Rewrite the items from the line containing "Given: Click the Current tier marker arrow" through the line containing "Looking at the screenshot, I should click(131, 383).", putting "Check" in place of "Tick" and leaving everything else unchanged.

====================

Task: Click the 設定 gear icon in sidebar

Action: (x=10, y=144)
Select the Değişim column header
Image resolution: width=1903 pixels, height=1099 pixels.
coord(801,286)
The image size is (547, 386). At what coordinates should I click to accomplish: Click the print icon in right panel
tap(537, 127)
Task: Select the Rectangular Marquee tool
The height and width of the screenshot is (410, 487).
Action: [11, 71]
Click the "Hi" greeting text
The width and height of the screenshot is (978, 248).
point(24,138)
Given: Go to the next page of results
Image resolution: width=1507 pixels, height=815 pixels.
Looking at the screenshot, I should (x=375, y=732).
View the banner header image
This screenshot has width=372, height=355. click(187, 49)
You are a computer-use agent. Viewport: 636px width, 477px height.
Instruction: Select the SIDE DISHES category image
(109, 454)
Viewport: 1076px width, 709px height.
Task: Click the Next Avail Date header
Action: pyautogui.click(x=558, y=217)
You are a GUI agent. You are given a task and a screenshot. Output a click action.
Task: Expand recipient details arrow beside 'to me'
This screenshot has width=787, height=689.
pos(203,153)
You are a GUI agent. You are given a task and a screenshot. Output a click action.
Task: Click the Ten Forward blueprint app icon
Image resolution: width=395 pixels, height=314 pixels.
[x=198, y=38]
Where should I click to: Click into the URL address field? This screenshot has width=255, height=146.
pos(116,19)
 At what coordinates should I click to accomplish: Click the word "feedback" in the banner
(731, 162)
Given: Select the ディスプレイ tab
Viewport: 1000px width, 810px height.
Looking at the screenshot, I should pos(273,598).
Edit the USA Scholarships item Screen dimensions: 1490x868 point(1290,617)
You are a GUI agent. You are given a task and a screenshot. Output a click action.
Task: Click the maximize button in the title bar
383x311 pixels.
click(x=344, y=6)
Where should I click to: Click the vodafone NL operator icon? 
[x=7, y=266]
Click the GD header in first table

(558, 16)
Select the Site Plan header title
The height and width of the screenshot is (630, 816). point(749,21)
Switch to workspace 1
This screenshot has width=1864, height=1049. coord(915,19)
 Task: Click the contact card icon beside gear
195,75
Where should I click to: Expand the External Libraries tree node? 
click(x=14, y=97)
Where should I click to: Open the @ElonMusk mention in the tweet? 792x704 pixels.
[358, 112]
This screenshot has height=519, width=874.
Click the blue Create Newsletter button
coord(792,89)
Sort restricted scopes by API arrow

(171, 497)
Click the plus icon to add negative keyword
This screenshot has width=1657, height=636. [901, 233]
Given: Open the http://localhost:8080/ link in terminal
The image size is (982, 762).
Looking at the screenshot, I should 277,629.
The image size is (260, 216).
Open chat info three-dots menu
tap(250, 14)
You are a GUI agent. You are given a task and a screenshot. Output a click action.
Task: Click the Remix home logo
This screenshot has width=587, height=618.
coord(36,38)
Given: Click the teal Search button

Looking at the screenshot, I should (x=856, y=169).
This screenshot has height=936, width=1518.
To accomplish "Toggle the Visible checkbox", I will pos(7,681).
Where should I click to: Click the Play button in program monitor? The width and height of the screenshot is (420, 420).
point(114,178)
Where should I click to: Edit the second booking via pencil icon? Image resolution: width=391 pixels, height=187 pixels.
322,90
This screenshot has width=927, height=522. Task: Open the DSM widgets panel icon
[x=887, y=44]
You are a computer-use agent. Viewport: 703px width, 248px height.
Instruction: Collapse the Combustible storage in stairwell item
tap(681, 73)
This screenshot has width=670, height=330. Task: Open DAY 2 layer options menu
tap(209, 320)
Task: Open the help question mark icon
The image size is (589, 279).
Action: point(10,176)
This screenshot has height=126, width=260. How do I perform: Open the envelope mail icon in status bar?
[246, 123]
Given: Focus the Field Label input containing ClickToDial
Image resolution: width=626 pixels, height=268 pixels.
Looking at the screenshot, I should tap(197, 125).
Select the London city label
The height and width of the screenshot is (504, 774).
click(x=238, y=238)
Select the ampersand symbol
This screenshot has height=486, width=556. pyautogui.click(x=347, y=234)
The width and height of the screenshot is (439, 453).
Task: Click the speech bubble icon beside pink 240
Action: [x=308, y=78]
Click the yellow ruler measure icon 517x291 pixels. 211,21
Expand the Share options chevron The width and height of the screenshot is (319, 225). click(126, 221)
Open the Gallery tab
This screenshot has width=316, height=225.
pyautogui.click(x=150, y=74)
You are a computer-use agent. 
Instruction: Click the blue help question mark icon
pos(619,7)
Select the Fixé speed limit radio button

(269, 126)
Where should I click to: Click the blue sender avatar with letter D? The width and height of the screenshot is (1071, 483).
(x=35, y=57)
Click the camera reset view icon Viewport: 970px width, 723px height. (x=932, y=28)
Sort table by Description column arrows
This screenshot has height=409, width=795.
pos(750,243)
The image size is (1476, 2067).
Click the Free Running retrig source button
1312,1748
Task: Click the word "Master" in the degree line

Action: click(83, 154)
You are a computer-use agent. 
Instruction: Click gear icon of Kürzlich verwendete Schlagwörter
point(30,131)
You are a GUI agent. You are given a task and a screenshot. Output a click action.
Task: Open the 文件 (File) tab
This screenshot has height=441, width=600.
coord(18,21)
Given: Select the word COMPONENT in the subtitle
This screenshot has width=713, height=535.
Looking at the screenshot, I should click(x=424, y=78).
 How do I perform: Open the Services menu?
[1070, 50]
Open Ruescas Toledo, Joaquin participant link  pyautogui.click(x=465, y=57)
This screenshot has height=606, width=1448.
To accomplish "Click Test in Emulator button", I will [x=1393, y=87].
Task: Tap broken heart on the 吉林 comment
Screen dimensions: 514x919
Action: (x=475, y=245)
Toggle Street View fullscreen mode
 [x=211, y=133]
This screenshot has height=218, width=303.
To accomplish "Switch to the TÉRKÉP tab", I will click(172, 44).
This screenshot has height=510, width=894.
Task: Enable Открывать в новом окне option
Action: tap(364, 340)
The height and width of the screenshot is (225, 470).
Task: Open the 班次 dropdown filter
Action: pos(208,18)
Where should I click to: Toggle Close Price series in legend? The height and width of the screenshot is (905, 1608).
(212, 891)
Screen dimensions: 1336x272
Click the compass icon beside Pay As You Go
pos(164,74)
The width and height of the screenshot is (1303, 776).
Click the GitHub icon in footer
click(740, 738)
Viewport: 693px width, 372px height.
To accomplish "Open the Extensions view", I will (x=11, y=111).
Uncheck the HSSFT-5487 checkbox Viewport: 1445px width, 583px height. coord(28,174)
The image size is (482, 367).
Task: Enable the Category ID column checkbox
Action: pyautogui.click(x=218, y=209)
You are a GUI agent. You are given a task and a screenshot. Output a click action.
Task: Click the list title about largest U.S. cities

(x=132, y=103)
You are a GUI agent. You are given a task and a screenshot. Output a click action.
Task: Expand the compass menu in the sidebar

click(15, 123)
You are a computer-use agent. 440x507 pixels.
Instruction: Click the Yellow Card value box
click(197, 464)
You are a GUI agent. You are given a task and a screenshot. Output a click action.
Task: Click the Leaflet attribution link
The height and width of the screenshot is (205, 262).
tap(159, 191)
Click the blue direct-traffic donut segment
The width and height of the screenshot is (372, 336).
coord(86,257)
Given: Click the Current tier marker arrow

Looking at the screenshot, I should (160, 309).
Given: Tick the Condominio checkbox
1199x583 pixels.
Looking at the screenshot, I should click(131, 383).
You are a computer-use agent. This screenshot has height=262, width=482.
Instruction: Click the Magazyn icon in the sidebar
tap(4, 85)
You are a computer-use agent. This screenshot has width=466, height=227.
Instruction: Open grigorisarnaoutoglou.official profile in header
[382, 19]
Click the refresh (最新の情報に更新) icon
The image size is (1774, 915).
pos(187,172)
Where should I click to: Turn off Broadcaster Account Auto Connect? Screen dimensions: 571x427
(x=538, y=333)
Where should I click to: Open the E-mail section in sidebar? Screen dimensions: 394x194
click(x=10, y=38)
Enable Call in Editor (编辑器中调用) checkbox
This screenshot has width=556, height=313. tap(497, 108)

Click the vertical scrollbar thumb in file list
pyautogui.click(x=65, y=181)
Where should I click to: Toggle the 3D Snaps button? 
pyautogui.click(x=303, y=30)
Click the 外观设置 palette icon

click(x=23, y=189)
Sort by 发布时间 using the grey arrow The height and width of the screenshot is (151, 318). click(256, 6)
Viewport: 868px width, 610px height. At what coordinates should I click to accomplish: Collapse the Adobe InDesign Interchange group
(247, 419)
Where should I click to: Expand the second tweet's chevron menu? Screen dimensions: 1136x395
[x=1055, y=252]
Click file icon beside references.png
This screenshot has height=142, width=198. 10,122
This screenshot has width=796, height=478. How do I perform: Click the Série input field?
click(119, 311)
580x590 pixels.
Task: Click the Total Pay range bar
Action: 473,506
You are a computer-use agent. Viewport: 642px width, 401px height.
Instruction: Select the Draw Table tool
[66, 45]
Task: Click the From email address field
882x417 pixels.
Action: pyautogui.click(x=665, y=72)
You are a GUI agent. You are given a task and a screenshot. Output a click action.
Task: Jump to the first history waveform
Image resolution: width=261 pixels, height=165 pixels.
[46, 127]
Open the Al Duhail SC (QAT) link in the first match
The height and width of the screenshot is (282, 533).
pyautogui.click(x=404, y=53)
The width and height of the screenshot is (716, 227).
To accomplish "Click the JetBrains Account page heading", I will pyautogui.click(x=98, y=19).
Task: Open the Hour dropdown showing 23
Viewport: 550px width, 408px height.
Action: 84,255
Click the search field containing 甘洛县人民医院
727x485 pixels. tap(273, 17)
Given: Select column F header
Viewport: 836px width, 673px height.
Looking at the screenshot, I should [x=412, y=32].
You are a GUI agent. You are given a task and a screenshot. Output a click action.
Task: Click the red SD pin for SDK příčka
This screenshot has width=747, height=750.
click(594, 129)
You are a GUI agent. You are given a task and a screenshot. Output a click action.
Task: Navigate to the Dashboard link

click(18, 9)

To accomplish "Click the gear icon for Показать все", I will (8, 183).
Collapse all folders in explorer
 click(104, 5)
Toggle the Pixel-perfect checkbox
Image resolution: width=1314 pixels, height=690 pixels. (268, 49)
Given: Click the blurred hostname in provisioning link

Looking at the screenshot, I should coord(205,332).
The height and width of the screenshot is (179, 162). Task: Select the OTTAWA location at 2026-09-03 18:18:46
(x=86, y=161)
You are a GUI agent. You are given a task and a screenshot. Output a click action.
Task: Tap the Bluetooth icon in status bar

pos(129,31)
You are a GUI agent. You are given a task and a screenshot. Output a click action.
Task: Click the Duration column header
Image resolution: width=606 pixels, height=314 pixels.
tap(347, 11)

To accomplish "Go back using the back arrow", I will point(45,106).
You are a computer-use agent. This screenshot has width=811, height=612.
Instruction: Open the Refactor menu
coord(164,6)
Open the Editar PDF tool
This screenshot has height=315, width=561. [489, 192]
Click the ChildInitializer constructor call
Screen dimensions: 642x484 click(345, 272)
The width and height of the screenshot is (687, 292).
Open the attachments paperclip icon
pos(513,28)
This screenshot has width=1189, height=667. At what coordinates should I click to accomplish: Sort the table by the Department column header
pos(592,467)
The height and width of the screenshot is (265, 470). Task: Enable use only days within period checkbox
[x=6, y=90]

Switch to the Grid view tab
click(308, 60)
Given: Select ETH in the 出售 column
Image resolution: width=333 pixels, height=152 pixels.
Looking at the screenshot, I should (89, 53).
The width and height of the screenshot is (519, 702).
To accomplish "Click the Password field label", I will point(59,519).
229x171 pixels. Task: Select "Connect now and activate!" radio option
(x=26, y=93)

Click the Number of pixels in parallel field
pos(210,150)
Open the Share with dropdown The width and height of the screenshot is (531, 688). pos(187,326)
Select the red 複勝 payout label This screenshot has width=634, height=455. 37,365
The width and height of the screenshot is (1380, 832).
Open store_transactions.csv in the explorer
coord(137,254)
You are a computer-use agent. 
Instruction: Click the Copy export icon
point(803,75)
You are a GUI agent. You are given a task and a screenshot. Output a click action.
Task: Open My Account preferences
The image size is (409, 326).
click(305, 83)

====================

**Solution to the exercise**
Given: Click the Current tier marker arrow

Looking at the screenshot, I should (160, 309).
Given: Check the Condominio checkbox
1199x583 pixels.
Looking at the screenshot, I should click(131, 383).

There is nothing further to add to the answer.